Разумеется, не попала. Девица с возмущённым визгом успела отскочить. Разлетелись фрукты, было слышно как они, прыгая по линолеуму, словно весёлые мячики, катятся, под тумбочки, под кровати, под табуреты. С влажным хрустом лопнули стаканчики йогуртов.

Что-то  укоризненное  скрипели старушки, слышавшие наш разговор, возмущалась, прибежавшая на крик медсестра, из открытой в коридор двери, хлынул запах спирта и кварцевой лампы.

Милана ушла, сбежала. С мрачным удовлетворением я отметила, что шаги её звучали уже не так уверено, скорее торопливо, испугано.

Я повалилась на кровать и заревела. Отчего-то мне стало жаль продуктов. Они, купленные в ближайшем супермаркете, были ни в чём не виноваты.

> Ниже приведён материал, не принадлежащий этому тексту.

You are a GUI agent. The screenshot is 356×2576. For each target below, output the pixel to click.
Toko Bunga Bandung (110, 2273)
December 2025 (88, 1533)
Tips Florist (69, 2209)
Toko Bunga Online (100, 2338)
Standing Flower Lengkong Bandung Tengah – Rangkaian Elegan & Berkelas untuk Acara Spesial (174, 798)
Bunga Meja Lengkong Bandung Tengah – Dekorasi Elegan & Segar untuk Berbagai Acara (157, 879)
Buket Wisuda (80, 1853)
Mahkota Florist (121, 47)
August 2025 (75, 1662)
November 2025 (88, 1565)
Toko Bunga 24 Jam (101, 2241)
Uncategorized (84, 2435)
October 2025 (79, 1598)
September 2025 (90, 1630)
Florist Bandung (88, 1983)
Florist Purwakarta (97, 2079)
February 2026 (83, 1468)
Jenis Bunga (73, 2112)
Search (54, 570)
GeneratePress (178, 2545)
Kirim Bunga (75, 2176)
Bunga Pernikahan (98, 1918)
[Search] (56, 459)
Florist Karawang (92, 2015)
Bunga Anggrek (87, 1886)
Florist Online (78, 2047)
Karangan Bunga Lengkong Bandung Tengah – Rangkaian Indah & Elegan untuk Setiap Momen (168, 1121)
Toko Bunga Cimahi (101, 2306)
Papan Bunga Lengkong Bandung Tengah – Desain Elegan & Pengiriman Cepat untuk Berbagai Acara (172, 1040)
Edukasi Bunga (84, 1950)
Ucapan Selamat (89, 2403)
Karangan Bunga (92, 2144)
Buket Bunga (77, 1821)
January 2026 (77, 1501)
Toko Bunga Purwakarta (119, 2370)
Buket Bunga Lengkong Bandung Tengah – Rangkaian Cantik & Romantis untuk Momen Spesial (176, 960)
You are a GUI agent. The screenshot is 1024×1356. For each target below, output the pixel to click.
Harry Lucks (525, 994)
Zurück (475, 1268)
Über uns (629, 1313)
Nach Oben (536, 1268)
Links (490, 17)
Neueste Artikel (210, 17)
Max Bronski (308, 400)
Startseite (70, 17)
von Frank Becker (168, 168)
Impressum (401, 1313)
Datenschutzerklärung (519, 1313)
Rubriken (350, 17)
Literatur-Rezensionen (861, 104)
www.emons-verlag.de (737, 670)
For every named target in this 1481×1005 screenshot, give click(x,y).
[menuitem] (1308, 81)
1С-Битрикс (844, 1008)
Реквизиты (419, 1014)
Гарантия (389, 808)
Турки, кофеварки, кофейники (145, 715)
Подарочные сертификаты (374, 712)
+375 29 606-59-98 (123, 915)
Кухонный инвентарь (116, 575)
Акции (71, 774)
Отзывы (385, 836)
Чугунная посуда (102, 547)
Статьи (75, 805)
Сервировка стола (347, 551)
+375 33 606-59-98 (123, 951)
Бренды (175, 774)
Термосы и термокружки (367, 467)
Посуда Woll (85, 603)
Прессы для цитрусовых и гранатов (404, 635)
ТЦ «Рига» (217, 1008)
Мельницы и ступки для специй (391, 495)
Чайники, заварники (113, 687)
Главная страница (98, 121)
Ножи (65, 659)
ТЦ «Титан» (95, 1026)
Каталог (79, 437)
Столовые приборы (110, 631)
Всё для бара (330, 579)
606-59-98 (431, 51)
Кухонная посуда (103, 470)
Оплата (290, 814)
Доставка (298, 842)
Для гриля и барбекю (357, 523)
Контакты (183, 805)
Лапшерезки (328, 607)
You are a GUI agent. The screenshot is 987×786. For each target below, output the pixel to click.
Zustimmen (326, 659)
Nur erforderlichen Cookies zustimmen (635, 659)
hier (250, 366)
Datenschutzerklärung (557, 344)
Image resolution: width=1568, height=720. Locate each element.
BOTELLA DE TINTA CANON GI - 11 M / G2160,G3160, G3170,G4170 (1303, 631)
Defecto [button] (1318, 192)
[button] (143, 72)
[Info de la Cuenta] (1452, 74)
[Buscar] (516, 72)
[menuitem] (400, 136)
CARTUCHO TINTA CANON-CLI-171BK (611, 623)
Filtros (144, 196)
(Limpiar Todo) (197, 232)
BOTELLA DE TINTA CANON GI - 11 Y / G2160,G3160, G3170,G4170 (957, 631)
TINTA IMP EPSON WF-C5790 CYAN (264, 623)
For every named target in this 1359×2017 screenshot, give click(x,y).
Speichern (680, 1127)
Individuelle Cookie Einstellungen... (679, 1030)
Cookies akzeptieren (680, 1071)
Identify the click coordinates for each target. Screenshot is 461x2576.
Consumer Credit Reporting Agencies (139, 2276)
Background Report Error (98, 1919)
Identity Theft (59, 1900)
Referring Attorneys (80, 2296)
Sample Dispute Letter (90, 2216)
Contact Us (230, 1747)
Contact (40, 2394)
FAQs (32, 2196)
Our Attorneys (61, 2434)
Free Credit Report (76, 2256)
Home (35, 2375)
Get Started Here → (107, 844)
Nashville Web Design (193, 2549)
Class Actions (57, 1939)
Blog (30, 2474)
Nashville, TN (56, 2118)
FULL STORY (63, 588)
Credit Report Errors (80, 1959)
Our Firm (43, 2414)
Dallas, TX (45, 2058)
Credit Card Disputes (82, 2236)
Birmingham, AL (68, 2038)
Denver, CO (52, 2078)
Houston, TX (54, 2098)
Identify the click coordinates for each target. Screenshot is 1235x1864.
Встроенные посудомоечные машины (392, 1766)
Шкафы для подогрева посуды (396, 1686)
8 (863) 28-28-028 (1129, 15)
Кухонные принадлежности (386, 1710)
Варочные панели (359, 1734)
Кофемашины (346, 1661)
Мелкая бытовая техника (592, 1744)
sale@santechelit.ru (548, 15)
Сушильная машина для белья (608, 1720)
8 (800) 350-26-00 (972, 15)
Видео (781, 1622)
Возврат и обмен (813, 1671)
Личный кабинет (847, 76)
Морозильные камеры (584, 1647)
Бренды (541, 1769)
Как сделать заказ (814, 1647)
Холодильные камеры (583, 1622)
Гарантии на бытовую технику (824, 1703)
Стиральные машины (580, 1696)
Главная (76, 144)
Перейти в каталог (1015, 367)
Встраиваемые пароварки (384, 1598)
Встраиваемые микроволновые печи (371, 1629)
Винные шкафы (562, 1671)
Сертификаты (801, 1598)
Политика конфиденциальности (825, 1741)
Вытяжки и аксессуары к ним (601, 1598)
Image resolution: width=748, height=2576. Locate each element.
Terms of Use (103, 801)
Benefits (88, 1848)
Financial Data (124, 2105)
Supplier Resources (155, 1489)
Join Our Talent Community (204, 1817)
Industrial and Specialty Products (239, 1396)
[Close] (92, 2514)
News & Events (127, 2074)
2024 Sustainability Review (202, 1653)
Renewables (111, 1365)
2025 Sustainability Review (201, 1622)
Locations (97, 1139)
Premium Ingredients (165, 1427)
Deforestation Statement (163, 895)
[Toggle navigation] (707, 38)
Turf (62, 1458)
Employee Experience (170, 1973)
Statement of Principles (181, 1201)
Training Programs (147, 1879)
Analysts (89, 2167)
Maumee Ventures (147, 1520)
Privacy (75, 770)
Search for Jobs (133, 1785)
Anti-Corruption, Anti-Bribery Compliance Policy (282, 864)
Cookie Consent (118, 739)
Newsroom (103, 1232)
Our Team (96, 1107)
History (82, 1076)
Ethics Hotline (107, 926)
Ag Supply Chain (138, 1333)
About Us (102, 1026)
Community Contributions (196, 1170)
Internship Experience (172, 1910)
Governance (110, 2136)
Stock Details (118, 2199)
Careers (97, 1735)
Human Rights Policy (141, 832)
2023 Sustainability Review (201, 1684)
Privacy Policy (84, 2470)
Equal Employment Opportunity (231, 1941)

- Может тебе укол успокоительный сделать?- услышала я над собой голос медсестры, спокойный, полный искреннего участия,

Почувствовав чужое внимание, я, коря себя за слабость, словно ребёнок, разревелась ещё громче.

Мягкие полные руки скользили по моей спине, по волосам, голос звучал спокойно, устало.

- Такая вот она - наша профессия, - говорила медсестра. – От нас требуют не только выполнения своих обязанностей, но ещё и какой-то преданности работодателю. Словно мы присягали на верность. На тебя кричит больной, а ты  улыбайся, тебя бьют, а ты терпи, ведь больной пожаловаться может, к главному врачу вопросы появятся. А зачем ему на лишние вопросы отвечать? Всем угождаем и начальству, и больному, молчим, в себе обиду держим, срываемся  дома на самых близких, болезни профессиональные хватаем пачками. А когда становимся ненужны, нас как использованный презерватив выбрасывают.

- У вас – медиков, нервы железными должны быть, - вмешалась одна из старушек. – Вы же с людьми работаете, свет несёте!  Вы- представители святой профессии.

Рука медсестры остановилась на моём затылке, стала твёрже, потом и вовсе убралась.

-  Откуда им взяться, железным нервам-то?- строго спросила она. – Я – обычная женщина, как вы, как ваша соседка, с такой же нервной системой, у меня тоже и зубы болят, и суставы, и давление подскакивает. Так  почему вот вас, например, никто на прочность не испытывает, а меня каждый день? А профессия у меня не святая, а самая обыкновенная, которую, как и любую другую надо уважать, а не втаптывать в грязь и ждать, что мы - носящие белый халат из этой грязи встанем с блаженной улыбочкой и, получив по одной щеке, с радостью подставим другую. 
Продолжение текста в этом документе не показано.